## Task
From the records below, print exactly the lines starting at the one containing "Select the AI Mode tab" and ending at the one containing "Task: Click the refresh table icon", ends included, and nothing else.

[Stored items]
# # # # #

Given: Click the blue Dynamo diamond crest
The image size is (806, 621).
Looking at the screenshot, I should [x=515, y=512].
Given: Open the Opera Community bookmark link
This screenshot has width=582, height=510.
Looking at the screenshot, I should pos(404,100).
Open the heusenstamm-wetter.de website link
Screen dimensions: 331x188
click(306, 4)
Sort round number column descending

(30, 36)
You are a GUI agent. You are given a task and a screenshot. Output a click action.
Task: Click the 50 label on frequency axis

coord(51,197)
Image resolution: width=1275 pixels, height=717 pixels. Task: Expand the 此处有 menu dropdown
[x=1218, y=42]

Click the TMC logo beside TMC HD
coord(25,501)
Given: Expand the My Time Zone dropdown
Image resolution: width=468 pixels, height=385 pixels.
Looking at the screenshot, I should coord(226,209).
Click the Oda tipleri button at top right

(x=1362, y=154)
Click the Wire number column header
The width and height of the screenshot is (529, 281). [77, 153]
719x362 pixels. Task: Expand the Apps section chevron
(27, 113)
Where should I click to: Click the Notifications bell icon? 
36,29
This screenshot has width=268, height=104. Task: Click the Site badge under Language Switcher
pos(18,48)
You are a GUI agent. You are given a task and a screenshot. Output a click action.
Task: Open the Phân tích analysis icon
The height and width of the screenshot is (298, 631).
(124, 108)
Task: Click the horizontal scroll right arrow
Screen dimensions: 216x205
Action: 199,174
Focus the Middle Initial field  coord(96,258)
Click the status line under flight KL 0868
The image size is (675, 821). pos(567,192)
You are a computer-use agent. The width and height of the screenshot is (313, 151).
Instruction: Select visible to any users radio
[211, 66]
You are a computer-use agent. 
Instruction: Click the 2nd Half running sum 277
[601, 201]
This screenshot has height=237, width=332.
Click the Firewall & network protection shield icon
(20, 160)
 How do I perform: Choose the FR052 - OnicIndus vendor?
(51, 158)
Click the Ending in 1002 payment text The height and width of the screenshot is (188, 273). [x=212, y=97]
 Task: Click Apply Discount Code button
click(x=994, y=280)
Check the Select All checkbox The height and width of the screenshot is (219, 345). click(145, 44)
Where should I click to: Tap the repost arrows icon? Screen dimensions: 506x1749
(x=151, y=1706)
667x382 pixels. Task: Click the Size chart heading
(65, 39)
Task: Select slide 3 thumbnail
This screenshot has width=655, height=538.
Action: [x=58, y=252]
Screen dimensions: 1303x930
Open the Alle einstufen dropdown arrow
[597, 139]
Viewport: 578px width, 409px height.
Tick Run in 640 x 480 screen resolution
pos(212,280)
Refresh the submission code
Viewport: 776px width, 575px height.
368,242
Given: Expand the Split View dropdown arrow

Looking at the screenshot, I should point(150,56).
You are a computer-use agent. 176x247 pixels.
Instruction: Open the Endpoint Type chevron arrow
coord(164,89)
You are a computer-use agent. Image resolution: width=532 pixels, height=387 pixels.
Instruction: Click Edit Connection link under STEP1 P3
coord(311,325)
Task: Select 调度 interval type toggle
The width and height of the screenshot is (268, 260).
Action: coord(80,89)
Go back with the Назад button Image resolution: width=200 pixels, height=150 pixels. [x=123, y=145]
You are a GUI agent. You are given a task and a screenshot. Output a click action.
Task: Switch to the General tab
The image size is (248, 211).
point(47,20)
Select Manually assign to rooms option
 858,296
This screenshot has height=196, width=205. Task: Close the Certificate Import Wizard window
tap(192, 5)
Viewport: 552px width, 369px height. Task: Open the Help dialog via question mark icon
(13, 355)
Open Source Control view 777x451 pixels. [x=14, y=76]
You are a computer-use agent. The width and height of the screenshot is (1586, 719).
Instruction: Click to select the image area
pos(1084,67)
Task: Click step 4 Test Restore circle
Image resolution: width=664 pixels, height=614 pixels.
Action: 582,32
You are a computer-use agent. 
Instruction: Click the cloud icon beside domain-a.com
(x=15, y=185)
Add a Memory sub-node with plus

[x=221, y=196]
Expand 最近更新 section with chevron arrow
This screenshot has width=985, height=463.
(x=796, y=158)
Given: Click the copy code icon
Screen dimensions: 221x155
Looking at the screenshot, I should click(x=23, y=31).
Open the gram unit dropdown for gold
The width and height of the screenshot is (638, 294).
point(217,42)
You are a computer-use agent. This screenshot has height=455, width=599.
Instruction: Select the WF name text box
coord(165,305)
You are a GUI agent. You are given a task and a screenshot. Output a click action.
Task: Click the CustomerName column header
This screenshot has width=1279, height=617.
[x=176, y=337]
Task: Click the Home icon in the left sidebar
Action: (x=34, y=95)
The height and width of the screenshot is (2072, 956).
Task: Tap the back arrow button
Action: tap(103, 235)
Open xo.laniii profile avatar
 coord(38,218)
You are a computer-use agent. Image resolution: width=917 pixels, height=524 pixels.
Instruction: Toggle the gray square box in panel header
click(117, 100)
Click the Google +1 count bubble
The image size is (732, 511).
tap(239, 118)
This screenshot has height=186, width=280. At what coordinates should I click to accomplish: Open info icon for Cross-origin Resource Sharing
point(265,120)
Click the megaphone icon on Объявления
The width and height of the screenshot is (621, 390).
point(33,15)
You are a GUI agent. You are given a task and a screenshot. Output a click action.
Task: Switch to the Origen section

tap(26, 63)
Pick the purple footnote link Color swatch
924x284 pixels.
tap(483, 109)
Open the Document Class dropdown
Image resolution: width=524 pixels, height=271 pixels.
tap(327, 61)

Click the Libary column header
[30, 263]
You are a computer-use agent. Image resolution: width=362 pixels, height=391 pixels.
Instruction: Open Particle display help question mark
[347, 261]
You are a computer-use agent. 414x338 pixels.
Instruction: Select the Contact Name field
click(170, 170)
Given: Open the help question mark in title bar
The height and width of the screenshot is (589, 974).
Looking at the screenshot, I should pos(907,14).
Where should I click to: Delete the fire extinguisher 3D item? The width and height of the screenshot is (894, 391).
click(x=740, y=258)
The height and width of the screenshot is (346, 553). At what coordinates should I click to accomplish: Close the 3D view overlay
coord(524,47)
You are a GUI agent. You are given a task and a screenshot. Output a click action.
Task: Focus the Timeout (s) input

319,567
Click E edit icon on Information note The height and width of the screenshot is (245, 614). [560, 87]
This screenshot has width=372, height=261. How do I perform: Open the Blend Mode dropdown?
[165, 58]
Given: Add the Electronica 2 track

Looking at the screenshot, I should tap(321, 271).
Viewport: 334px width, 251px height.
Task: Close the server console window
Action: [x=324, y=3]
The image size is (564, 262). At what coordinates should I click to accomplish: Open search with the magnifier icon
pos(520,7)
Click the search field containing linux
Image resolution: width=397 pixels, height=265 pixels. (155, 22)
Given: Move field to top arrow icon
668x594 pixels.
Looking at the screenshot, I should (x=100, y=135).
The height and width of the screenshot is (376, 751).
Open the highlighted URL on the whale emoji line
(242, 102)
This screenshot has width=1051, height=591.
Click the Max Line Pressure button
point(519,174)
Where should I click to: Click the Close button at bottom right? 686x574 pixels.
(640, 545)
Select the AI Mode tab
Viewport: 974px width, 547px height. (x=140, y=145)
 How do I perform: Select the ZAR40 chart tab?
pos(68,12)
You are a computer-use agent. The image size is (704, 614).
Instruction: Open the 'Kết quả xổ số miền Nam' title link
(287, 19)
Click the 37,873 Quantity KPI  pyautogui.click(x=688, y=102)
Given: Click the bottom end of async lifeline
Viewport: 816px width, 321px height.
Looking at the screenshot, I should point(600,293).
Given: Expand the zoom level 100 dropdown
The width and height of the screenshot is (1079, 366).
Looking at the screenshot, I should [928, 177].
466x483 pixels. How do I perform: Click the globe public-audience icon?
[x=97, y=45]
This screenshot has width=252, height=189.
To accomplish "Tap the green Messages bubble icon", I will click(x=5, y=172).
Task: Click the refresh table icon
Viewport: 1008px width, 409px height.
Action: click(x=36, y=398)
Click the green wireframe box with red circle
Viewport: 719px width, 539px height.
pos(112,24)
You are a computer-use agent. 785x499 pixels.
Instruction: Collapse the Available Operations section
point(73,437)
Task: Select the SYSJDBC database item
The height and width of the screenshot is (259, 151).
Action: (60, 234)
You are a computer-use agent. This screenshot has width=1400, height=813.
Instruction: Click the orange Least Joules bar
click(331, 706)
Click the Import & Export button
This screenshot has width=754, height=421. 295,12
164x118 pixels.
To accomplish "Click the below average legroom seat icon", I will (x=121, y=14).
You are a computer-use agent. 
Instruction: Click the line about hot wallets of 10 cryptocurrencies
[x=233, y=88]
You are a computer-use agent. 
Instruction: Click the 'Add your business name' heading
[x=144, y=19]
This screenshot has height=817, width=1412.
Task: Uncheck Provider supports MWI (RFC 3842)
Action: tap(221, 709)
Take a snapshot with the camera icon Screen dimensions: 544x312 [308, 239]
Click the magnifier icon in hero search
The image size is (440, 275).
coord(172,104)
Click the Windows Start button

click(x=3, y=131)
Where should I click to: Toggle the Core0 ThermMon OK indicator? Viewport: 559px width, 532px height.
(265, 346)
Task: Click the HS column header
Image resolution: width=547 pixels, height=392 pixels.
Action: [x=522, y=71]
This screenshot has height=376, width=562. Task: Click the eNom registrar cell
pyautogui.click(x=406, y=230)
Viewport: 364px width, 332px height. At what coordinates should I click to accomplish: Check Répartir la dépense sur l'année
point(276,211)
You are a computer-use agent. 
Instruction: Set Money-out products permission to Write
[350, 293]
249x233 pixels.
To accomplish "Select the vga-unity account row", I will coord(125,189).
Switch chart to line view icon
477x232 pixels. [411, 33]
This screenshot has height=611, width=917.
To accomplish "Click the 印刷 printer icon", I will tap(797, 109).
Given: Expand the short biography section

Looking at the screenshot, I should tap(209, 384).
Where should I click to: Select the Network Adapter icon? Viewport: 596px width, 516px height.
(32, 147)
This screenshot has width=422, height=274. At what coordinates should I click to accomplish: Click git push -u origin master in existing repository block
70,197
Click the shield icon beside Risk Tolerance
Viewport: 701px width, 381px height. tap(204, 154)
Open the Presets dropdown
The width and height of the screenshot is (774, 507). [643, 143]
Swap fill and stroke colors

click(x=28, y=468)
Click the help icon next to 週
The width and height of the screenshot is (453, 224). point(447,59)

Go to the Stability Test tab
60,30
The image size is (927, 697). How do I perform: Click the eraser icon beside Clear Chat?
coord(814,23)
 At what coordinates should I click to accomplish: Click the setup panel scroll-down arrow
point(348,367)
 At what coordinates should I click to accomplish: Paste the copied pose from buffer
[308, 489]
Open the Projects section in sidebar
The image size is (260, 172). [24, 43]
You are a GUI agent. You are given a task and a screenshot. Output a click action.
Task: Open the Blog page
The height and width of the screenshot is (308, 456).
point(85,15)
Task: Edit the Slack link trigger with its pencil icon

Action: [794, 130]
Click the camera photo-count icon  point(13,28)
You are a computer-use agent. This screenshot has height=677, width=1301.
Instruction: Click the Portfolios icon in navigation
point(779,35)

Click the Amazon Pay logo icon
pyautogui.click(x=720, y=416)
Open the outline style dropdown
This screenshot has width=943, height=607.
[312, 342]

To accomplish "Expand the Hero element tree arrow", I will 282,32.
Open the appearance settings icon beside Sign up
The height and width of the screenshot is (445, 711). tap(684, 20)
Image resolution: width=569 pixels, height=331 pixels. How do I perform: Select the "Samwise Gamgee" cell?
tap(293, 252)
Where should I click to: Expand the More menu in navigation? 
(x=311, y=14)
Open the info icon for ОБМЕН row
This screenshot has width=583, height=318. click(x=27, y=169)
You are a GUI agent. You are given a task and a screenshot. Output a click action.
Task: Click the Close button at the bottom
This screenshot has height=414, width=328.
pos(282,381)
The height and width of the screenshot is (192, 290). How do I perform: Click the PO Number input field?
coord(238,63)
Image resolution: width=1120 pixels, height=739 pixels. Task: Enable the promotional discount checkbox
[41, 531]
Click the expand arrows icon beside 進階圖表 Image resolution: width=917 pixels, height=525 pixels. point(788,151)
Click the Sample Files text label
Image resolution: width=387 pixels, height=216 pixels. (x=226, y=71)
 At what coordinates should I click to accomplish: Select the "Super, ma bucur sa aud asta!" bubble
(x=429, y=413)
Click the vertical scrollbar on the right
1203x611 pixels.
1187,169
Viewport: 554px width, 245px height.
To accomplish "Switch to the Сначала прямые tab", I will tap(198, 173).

# # # # #

## Output for this exercise
Select the AI Mode tab
Viewport: 974px width, 547px height. (x=140, y=145)
 How do I perform: Select the ZAR40 chart tab?
pos(68,12)
You are a computer-use agent. The image size is (704, 614).
Instruction: Open the 'Kết quả xổ số miền Nam' title link
(287, 19)
Click the 37,873 Quantity KPI  pyautogui.click(x=688, y=102)
Given: Click the bottom end of async lifeline
Viewport: 816px width, 321px height.
Looking at the screenshot, I should point(600,293).
Given: Expand the zoom level 100 dropdown
The width and height of the screenshot is (1079, 366).
Looking at the screenshot, I should [928, 177].
466x483 pixels. How do I perform: Click the globe public-audience icon?
[x=97, y=45]
This screenshot has width=252, height=189.
To accomplish "Tap the green Messages bubble icon", I will click(x=5, y=172).
Task: Click the refresh table icon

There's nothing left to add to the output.